Jozef begon in een soort van kinderlijke stemming te verkeeren. Hij was blij te moede. Zijn zware cylinder hoed scheen hem van-daag bizonder zwaar. Ook had hij, met een onoverdacht gebaar, zijn hoed een beetje achterover gezet, o maar, zoo weinig, dat niet eens de lichtelijk in zijn vel geperste streep zichtbaar werd, die, om dat zijn hoed altijd juist op dezelfde hoogte zat, daar, vooral als het warm was, ontstond, zoodra hij zijn hoed op zette. Jozefs oogen waren vriendelijk. Hij voelde zich gelukkig en verlangend naar nog meer. Hij en zij leunden nu allebei achterover tegen de ruggen van hun plaatsen. Zij hield voortdurend, maar een beetje lager, een beetje gemakkelijker dan eerst, haar parasol in de hoogte. Er lei zooveel gloed over haar gezicht, Jozef zag, dat zij zoo niets liever verlangde dan op deze manier tegenover hem te zitten en dan naar hem, dan naar de lucht en de boomen te kijken, dat hij, in de onbestemde blijdschapsdriften, die naar zijn hersenen stegen, haar pardoes, als een schooljongen, op allebei haar wangen had willen zoenen, met haar schouders in zijn handen. Er was nu zoo'n heerlijke geheime verstandhouding tusschen hen. Het was zoo pleizierig dat zij met elkaar zulk een dierbaar geheim hadden, waar vader nog niets van mocht weten. Het hinderde wel de onmiddellijke verwezenlijking van hun plannen, maar de blikken, waarmee zij elkaar nu konden aankijken en die zij alleen begrepen, de fluisteringen, als zij alleen waren, de minste handdrukken en aanrakingen, die beteekenissen kregen, dat alles gaf als een zoete geur van verboden vrucht aan hun verhouding, ofschoon er niets verbodens bestond. En deed het uitstellen om tot een oplossing te komen minder zwaar vallen in de ruischende najaarslucht.
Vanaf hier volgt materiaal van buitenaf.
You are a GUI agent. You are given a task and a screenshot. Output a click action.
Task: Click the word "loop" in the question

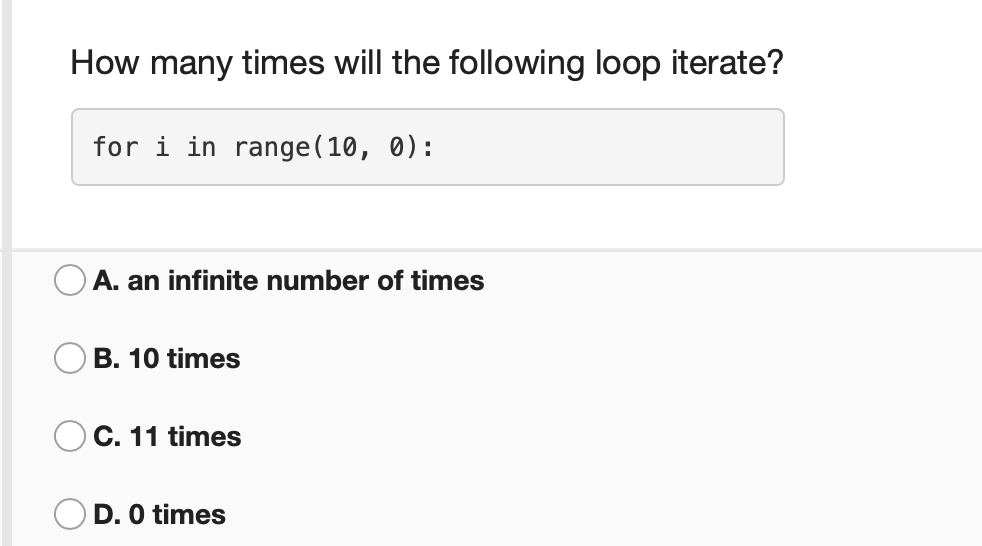pos(628,64)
Zij reden voort over Diemerbrug tot Weesp. Hier dronken zij iets en kregen de paarden water en rogge-brood. Na ruim een half uur rusten, reden ze te-rug. De koetsier kreeg order om tot Diemerbrug denzelfden weg te nemen, en daar langs de vaart tot de Weesperzijde en daarlangs weer tot Amsterdam te gaan.

Toen ze de Amstel te-rugreden, den Schollebrug op en af, over den hoogen straatweg, in loggen draf door de paarden voortgesjord, was het al over half-zes geworden; Jans zou wel boos zijn, nu ze zooveel te laat zouden komen voor het eten. De oude heer had dit opgemerkt; hij was weer helderder van hoofd geworden in de verkoelende lucht. Hij keek met welgevallen over de Amstel heen naar den overkant, waar wagentjes reden en menschen liepen, of naar den hemel, waar de zon langzaam in 't westen daalde.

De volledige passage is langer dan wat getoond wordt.